Desde entonces, la épica pasó a ser la de la "resistencia". No se sabe bien a qué ni por qué. Es difícil justificar la resistencia a un gobierno que todavía no gobierna. Pero en su mundo irreal de Cenicienta imperial con carruajes de calabaza, la Presidenta imaginó que una retirada estruendosa le serviría para cohesionar políticamente a seguidores razonables y a fanáticos enceguecidos. En su ejército revistan ambos. Ese sonoro portazo le permitiría convertirse en faro de la nueva oposición desde el minuto cero de hoy. ¿Habrá pensado además que el peronismo la seguirá en la cruzada?

Un sonoro portazo le permitiría convertirse en el faro de la nueva oposición desde el minuto cero.

En pos de "resistir", Cristina abusó de su Mont Blanc para firmar decretos con miles de nombramientos destinados a amontonar a sus militantes en los corredores del Estado; para ordenar un festival de bonos que significan automáticamente contraer deuda; para reventar lo último de las reservas del Banco Central; y, en fin, para meter cuanto palo en la rueda pudiera con el festival de necesidad y urgencia que ayer mismo desbordaba el Boletín Oficial.

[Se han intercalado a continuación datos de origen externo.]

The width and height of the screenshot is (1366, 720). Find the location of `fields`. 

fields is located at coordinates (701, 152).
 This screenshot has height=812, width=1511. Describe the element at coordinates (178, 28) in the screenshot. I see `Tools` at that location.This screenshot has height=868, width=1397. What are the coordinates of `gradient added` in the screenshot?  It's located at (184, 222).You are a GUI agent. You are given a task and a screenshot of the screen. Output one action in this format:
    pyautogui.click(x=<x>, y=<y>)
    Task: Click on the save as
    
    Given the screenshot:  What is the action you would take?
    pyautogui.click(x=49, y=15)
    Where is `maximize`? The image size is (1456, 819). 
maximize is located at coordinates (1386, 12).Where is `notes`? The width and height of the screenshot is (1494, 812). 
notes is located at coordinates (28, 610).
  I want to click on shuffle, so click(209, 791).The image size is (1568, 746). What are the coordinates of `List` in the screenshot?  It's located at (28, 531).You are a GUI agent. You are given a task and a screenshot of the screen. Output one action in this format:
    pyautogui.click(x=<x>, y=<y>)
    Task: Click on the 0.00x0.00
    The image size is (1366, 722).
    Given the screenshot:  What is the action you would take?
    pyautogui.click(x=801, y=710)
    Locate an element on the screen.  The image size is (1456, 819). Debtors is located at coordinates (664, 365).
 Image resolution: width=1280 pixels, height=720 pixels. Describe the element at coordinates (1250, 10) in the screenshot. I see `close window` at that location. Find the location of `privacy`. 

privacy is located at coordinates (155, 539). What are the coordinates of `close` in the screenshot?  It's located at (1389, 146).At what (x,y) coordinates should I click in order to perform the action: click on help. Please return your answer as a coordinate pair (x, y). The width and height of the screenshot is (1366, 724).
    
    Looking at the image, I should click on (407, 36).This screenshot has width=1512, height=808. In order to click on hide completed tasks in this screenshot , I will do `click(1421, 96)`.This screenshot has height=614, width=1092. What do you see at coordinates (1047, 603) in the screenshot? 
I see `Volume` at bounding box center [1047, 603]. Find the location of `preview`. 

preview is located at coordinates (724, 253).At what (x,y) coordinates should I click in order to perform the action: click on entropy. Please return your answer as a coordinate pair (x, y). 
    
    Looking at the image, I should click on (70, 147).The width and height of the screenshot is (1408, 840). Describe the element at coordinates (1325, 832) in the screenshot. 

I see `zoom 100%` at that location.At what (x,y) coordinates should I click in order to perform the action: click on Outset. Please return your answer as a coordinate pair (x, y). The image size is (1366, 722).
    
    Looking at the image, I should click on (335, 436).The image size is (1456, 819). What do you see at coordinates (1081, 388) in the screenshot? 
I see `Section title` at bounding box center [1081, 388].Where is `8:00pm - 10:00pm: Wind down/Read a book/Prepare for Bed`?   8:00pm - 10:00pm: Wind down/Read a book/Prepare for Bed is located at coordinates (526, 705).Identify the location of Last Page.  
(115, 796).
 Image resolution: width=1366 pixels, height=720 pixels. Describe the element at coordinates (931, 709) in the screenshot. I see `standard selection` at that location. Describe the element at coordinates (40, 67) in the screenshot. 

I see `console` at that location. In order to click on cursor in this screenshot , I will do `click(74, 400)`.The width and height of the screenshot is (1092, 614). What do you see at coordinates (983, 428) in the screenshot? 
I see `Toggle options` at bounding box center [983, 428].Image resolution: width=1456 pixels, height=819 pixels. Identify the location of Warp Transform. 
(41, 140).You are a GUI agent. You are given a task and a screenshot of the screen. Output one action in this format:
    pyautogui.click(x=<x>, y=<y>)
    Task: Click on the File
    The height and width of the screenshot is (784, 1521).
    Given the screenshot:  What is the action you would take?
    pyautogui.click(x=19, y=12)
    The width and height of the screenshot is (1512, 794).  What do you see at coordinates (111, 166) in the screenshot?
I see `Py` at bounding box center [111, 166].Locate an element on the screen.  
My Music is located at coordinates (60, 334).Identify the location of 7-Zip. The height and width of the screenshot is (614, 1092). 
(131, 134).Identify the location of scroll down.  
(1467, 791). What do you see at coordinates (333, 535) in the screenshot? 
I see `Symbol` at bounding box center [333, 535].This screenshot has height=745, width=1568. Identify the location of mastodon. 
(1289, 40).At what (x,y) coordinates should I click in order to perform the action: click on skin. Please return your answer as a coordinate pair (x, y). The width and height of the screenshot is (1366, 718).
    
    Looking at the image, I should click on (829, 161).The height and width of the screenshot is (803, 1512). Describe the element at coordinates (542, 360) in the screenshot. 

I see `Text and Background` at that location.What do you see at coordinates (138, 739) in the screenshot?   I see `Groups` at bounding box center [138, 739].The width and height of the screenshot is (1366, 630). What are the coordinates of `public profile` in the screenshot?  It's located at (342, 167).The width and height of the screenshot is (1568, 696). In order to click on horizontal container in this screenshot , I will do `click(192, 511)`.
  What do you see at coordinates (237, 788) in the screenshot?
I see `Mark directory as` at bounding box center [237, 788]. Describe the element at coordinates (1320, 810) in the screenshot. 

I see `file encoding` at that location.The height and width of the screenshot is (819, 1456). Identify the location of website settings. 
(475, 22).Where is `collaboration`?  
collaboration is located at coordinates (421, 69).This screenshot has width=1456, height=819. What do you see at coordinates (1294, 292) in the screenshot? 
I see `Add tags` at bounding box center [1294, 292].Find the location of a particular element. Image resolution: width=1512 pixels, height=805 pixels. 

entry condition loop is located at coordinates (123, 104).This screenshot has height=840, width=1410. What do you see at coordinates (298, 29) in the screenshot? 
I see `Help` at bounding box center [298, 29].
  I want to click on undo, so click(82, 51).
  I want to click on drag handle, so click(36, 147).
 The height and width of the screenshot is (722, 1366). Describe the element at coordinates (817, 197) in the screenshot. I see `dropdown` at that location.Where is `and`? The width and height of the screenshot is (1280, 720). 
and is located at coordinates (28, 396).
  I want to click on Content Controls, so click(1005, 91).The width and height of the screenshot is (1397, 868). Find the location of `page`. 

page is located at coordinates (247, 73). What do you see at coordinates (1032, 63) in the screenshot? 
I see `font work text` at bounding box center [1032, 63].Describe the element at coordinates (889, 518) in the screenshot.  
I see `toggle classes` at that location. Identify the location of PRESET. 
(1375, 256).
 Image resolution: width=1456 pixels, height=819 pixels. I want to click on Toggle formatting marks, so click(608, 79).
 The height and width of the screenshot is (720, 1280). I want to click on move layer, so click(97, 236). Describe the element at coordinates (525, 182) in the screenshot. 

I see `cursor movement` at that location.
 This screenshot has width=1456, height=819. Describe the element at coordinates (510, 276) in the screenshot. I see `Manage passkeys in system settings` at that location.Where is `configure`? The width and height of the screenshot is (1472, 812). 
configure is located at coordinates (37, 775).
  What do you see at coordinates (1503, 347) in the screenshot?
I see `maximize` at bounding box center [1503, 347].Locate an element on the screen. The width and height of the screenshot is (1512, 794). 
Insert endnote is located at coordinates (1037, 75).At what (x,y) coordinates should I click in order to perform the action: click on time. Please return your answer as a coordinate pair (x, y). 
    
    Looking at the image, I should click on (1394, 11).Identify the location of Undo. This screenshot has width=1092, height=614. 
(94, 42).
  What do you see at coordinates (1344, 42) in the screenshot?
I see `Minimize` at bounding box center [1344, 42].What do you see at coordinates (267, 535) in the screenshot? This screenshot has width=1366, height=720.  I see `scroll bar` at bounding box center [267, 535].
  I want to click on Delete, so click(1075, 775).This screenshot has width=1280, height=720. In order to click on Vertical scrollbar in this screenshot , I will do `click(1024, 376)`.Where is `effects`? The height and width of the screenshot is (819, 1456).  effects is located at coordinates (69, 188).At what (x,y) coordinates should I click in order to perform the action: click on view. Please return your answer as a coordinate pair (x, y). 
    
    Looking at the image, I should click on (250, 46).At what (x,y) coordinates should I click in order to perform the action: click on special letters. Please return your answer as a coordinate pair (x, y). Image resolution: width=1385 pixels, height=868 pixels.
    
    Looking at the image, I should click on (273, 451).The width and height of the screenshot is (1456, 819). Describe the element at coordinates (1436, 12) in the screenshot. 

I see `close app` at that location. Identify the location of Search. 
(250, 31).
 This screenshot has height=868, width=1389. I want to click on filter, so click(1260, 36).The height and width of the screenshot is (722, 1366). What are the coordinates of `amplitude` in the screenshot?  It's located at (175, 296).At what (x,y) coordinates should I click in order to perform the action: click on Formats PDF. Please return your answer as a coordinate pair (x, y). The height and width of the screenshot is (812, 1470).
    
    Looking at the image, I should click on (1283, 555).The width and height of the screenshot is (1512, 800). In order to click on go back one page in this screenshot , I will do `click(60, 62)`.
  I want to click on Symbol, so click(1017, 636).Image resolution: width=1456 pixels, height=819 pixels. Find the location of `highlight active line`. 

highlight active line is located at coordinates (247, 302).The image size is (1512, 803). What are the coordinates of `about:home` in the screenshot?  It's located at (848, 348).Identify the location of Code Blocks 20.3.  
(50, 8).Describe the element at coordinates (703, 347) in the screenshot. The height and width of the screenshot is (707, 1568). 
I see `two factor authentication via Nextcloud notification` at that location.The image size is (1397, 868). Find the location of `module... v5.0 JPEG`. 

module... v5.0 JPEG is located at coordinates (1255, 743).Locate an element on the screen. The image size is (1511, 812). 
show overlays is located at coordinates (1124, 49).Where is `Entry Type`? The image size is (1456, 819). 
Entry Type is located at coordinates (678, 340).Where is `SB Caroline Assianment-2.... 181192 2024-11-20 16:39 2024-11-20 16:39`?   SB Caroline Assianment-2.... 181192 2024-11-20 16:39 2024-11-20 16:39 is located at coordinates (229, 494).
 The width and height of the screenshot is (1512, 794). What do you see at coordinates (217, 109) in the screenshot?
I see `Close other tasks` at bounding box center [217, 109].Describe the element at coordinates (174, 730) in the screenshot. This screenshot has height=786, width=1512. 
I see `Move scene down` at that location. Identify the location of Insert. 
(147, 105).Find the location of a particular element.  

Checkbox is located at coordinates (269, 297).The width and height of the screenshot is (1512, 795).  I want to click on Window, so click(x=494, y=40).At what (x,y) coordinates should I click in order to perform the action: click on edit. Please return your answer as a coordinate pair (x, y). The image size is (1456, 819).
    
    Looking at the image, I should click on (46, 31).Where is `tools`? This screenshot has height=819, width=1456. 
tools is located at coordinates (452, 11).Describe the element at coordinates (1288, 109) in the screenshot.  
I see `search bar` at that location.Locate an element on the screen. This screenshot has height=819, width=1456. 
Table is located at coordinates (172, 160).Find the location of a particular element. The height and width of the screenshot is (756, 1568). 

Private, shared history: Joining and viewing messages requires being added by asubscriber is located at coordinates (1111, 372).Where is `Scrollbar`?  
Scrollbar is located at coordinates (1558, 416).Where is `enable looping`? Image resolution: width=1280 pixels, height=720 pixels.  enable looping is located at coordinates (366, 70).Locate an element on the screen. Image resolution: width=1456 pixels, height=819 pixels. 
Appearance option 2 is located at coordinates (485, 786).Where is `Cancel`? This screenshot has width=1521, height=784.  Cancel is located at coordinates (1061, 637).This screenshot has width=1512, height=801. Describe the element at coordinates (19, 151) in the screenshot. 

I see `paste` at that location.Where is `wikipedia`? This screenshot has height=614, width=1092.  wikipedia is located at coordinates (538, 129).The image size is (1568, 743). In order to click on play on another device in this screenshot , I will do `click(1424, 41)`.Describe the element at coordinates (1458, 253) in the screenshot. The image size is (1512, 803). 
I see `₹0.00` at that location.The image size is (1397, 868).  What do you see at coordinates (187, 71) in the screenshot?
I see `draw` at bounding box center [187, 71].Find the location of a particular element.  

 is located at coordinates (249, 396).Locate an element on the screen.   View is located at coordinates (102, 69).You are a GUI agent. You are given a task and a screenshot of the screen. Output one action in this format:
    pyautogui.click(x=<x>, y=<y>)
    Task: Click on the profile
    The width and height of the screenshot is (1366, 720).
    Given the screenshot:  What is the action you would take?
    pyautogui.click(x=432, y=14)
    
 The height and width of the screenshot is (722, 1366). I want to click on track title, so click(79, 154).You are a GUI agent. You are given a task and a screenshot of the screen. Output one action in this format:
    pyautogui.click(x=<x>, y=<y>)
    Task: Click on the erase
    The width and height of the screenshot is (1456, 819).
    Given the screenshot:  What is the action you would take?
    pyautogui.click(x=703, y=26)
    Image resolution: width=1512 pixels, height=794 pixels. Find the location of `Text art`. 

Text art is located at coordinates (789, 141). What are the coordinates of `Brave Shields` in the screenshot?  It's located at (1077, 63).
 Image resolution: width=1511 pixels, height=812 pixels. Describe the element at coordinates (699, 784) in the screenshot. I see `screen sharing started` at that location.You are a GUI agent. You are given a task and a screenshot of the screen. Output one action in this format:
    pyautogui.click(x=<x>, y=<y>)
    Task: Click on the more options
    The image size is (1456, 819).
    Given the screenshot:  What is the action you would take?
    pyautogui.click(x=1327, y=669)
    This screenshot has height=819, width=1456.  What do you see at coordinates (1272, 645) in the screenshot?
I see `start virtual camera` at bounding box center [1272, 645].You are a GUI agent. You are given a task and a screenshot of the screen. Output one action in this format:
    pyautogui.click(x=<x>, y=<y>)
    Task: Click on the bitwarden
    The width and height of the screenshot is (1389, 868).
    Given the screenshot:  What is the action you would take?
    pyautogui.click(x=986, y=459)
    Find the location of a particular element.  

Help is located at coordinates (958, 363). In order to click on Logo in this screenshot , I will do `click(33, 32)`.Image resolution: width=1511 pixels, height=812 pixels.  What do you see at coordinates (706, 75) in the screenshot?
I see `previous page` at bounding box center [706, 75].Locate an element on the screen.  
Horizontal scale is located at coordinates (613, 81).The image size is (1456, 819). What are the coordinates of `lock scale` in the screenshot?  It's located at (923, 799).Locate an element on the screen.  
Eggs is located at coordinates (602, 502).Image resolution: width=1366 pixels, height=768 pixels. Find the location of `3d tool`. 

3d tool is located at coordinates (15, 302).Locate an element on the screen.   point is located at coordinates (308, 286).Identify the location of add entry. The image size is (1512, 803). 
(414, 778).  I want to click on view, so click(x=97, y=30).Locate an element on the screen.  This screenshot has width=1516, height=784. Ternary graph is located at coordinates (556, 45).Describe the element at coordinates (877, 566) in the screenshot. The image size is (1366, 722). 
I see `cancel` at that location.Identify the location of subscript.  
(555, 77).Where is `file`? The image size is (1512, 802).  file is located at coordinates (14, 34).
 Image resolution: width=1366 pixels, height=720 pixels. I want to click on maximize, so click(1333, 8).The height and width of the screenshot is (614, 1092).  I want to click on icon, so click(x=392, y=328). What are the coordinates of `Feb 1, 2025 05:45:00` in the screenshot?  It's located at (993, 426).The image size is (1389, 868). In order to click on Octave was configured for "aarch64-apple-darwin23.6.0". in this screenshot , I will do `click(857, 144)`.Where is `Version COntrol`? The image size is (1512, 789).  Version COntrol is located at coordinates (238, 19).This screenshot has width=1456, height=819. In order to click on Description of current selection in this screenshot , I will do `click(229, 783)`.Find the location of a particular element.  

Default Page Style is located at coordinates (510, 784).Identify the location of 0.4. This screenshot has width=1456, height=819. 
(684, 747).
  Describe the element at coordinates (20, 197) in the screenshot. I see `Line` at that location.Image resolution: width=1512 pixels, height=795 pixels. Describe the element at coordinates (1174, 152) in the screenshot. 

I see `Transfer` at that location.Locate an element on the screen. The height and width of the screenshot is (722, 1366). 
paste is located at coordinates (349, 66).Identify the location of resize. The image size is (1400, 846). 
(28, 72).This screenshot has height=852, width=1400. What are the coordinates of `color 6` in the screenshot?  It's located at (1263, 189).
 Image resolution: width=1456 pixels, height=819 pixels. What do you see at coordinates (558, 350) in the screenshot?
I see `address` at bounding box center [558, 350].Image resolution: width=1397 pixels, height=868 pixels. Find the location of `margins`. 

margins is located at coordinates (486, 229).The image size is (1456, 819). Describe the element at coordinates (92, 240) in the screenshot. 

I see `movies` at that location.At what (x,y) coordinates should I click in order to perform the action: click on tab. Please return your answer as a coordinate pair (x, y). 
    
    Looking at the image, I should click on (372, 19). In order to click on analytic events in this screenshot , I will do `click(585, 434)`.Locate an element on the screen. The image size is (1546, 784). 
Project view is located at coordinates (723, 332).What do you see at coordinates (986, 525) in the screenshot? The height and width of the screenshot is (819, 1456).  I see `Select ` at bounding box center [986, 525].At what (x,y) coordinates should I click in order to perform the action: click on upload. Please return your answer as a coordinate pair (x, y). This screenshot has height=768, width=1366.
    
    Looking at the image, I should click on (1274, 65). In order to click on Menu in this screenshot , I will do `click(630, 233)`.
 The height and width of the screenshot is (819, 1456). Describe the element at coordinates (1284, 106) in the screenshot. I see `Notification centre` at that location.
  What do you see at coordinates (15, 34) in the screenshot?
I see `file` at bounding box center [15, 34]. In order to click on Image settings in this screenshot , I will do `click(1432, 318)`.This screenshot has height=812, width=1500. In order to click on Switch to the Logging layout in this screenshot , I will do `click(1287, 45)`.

Del otro lado del mostrador, quizá Macri pensó las cosas con cierto candor virginal y dejó hacer hasta que se convenció –como dicen que lo hizo tras la charla telefónica del sábado pasado- que se enfrentaba con "la maldad en estado puro". Anoche, a las 23:59, la foto del traspaso que no fue pasó a la historia, y la imagen de Cristina, a ilustrar una foto en sepia.